Don’t mess with the junta, reports Asia Sentinel

The arrest and imprisonment of the editor and part-owner of the Myanmar Times, Australian Ross Dunkley, will do nothing to convince the outside world that Burma is reforming and welcoming foreign business.

Myanmar Consolidated Media, which publishes the Myanmar Times was founded in 2000 by Dunkley and his foreign partners with 49 percent, and a Burmese shareholder with 51 percent. The venture has regarded by many as a bridge between the regime and the wider world.

Appearing in print and on-line in English and Burmese, the paper’s content was tightly censored by the Ministry of Information but has at least been a more serious effort at journalism than the government owned English-language New Light of Myanmar, which rivals the Pyongyang Times in its focus on idolatry of the leaders rather than on information.

Dunkley has, according to official sources, been arrested for possessing marijuana and for being in the country illegally on a tourist visa. The latter charge seems particularly curious given that Dunkley has been living and working publicly in Burma for years. For many Burmese exiles he was regarded as adding ill-deserved respectability to the regime and the controlled local media.

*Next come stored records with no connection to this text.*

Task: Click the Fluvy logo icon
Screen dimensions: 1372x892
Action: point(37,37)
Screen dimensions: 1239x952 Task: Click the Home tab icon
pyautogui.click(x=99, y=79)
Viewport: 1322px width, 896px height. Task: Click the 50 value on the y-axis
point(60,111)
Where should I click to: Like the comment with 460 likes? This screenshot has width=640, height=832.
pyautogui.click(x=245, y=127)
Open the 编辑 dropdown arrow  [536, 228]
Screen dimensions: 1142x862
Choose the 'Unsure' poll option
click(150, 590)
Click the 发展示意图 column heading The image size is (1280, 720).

There is some speculation that he was too encouraging of a bright, young reporting staff which, like the majority of Burmese, had little respect for the Than Shwe regime and went as far as they could to get real news through the censors, who read every word before publication. During the elections last year the paper ran some blank pages to denote censored copy.

A more likely, or at least primary explanation however is that Dunkley fell out with his local business partner in what is believed to be a successful commercial venture thriving on attracting advertising appealing to the country’s small but growing consumer class and foreign residents. Whether this simply involves a dispute with majority owner Tin Tun Oo is possible but there is speculation that powerful forces within the government have been wanting to muscle in on the venture. These may well include the one person best positioned to exercise his power behind the scenes – the information minister.